From the Preface
If you don’t already know the Swift language and how it
interacts with Objective-C, you’ll want to start with my other book,
'iOS 11 Programming Fundamentals with Swift'. It is both an introduction
and a companion to 'Programming iOS 11'. Like Homer’s Iliad,
'Programming iOS 11' begins in the middle of the story, with the reader
jumping with all four feet into views and view controllers, and with a
knowledge of the language and the Xcode IDE already presupposed.
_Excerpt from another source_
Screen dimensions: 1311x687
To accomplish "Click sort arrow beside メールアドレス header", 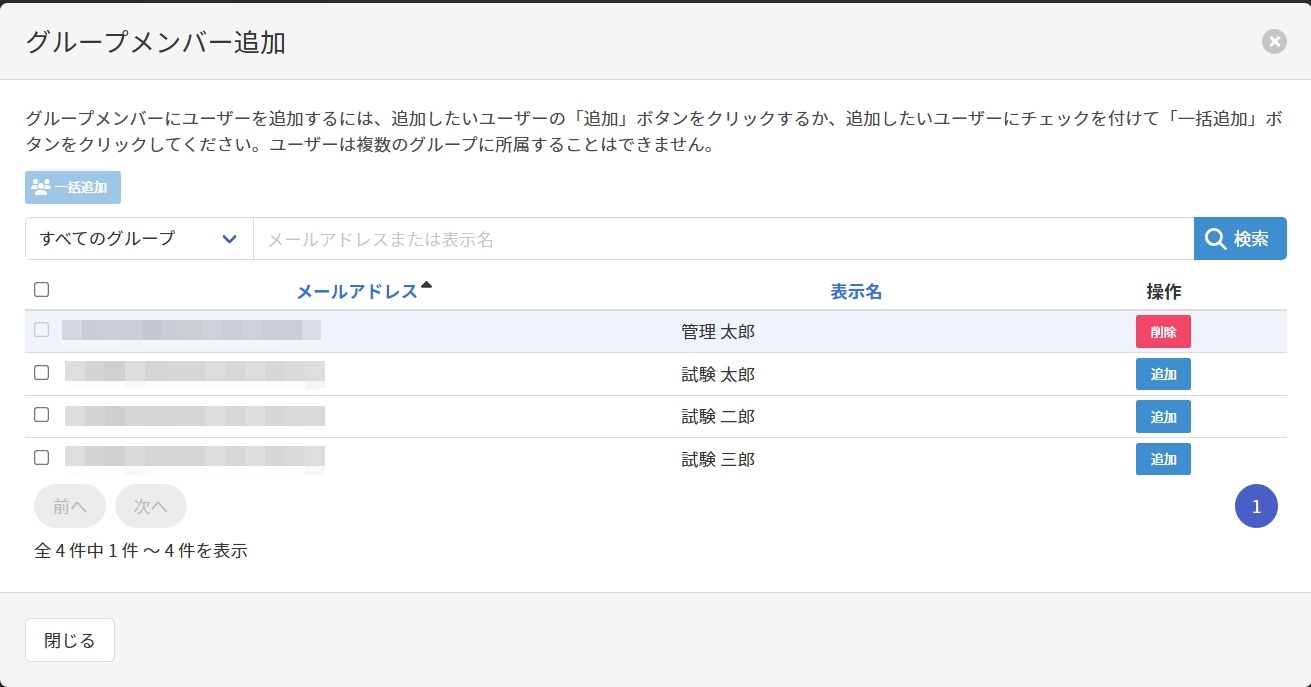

Discussion of the programming language, as well as the Xcode IDE
(including the nature of nibs, outlets, and actions, and the mechanics
of nib loading), plus the fundamental conventions, classes, and
architectures of the Cocoa Touch framework (including delegation, the
responder chain, key–value coding, memory management, and so on) -
material that constituted Chapters 1–13 in the early editions of this
book, but whose presence was eventually deemed to be making the book
unwieldy in size and scope - has been relegated to 'iOS 11 Programming
Fundamentals with Swift'.
So if something appears to be missing from this book, that’s
why! If you start reading 'Programming iOS 11' and wonder about such
unexplained matters as Swift language basics, the UIApplicationMain
function, the nib-loading mechanism, Cocoa patterns of delegation and
notification, and what a retain cycle is, wonder no longer - I don’t
explain them here because I have already explained them in 'iOS 11
Programming Fundamentals with Swift'. If you’re not sufficiently
conversant with those topics, I’d suggest that you might want to read
that book first; you will then be completely ready for this one.